GMMFE quantifies the average multiplicative error between the true and predicted values, making it less sensitive to outliers and scale differences than classical metrics. It is one of the three core criteria (alongside RobR2 and DivI) for evaluating model performance in the Machine Gnostics framework.

Mathematically, GMMFE is defined as:

\[ \text{GMMFE} = \exp\left( \frac{1}{N} \sum_{i=1}^N \left| \log\left(\frac{y_i}{\hat{y}_i}\right) \right| \right) \]

where:

  • \(y_i\) is the observed value,
  • \(\hat{y}_i\) is the fitted (predicted) value,
  • \(N\) is the number of data points.

A lower GMMFE indicates a better fit, as it means the geometric mean of the relative errors is smaller.


Interpretation

  • Lower GMMFE: Indicates smaller average multiplicative errors and a better model fit.
  • Higher GMMFE: Indicates larger average multiplicative errors and a poorer fit.

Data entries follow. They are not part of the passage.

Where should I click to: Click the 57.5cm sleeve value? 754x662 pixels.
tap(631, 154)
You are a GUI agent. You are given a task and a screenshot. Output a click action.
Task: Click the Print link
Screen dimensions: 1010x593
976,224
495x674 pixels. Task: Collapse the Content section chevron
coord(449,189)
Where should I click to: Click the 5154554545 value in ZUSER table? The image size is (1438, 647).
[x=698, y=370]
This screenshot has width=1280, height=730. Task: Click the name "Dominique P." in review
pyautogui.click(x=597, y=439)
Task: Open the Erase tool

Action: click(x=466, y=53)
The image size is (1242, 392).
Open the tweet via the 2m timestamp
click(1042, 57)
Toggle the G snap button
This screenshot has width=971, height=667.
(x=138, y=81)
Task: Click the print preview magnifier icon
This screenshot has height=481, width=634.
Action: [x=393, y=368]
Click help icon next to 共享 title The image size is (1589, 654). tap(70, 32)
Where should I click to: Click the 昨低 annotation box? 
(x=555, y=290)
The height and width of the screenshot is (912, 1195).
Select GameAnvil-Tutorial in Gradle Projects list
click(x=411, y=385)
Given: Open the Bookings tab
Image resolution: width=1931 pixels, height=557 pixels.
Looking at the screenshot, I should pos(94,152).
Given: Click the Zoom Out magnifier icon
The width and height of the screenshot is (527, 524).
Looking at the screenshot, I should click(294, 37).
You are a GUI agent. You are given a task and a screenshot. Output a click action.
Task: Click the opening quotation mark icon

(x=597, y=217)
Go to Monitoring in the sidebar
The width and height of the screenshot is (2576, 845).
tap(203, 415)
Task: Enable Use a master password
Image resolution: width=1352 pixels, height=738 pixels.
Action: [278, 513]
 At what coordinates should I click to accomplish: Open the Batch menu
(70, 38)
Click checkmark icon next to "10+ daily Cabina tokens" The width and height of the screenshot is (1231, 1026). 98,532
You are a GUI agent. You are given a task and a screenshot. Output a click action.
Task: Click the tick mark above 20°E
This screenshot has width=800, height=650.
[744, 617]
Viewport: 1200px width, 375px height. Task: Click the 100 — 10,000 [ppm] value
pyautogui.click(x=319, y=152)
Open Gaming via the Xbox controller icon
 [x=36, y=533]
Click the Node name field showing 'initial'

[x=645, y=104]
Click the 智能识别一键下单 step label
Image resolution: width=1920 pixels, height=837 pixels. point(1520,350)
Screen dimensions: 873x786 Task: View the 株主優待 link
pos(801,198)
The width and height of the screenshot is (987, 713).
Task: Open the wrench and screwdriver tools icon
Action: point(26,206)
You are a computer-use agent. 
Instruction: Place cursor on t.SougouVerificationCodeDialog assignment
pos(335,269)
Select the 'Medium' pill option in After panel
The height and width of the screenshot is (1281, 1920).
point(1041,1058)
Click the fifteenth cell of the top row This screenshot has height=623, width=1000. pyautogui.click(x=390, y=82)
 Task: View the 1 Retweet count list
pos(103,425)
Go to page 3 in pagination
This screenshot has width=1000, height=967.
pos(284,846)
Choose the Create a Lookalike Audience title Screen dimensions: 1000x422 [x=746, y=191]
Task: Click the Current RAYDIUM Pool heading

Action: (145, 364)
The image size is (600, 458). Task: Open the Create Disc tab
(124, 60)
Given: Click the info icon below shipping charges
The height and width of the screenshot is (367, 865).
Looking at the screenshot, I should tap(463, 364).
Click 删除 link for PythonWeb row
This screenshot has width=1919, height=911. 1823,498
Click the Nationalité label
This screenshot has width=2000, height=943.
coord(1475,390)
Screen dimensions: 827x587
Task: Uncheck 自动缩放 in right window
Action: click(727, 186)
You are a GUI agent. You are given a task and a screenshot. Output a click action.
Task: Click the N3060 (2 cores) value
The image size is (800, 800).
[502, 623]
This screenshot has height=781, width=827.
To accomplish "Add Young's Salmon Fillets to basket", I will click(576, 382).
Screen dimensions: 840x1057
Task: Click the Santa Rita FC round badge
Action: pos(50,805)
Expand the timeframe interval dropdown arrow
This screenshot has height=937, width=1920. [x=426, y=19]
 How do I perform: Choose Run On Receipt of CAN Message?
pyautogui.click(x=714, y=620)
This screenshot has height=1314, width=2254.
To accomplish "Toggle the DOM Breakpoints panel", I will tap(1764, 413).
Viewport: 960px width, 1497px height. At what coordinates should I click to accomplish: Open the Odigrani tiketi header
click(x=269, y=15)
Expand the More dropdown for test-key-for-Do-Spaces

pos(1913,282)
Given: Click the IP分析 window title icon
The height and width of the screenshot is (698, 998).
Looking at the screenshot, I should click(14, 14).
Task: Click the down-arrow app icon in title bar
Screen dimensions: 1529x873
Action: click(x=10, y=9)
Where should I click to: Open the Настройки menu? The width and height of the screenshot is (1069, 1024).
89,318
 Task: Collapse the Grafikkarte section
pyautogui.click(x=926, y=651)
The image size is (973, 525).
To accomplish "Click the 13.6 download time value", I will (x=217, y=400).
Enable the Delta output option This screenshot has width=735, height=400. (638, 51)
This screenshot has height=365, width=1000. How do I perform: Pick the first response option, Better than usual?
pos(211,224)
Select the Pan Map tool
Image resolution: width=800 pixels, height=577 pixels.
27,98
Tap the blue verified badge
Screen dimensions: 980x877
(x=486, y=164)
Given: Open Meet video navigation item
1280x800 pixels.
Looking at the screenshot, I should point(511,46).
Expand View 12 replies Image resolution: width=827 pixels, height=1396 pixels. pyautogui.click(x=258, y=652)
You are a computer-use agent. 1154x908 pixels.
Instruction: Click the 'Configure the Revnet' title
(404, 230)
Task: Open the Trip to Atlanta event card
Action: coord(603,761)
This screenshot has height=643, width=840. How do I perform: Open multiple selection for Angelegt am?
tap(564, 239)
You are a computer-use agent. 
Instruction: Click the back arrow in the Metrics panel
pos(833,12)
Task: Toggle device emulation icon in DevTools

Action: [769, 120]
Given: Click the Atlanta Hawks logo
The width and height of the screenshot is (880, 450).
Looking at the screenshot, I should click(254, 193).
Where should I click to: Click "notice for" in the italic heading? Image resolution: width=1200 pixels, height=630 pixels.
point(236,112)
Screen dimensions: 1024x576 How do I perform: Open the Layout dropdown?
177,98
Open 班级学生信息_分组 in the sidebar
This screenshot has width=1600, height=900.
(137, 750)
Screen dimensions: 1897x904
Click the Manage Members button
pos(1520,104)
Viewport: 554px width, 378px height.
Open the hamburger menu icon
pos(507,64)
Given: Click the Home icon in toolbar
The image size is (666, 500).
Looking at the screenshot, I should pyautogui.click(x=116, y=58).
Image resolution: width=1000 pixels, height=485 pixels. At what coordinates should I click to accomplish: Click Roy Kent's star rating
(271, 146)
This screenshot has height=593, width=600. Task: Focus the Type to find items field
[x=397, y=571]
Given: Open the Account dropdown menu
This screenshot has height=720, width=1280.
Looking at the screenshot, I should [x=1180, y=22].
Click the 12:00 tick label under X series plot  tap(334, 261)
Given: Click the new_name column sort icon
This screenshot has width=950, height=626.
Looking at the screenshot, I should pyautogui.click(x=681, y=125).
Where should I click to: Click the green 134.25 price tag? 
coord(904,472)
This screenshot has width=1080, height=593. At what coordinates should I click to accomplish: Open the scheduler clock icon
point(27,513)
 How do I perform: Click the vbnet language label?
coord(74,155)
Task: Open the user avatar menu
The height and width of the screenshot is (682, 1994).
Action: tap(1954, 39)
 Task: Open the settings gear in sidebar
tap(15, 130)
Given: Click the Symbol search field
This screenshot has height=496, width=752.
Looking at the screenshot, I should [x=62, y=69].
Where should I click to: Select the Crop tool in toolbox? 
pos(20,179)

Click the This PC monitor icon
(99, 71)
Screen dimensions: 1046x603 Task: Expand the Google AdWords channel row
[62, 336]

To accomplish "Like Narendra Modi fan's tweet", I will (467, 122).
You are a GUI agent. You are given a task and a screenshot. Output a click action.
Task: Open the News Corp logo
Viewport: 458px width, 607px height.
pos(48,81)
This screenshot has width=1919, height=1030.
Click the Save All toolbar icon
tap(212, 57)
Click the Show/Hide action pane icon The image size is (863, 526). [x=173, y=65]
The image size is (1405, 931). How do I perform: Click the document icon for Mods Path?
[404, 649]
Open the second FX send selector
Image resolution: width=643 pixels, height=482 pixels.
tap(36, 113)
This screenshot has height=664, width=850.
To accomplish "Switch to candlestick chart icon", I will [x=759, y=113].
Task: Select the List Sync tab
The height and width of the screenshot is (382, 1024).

GMMFE is particularly valuable when comparing models across datasets with different scales or when the error distribution is multiplicative.


Parameters

Parameter Type Description
y np.ndarray Observed data (ground truth). 1D array of numerical values.
y_fit np.ndarray Fitted data (model predictions). 1D array, same shape as y.

Returns

  • float The computed Geometric Mean of Model Fit Error (GMMFE) value.

Raises

  • ValueError
  • If y and y_fit do not have the same shape.
  • If y or y_fit are not 1D arrays.

Example Usage

import numpy as np
from machinegnostics.metrics import gmmfe

y = np.array([1.0, 2.0, 3.0, 4.0])
y_fit = np.array([1.1, 1.9, 3.2, 3.8])
result = gmmfe(y, y_fit)
print(result)  # Output: 0.06666666666666667

Notes

  • GMMFE is calculated using the weighted geometric mean of the relative errors.
  • It is robust to outliers and scale differences, making it suitable for a wide range of regression problems.
  • In the Machine Gnostics framework, GMMFE is used alongside RobR2 and DivI to provide a comprehensive evaluation of model performance.
  • The overall evaluation metric can be computed as:

$$ \text{EvalMet} = \frac{\text{RobR2}}{\text{GMMFE} \cdot \text{DivI}} $$

where a higher EvalMet indicates better model performance.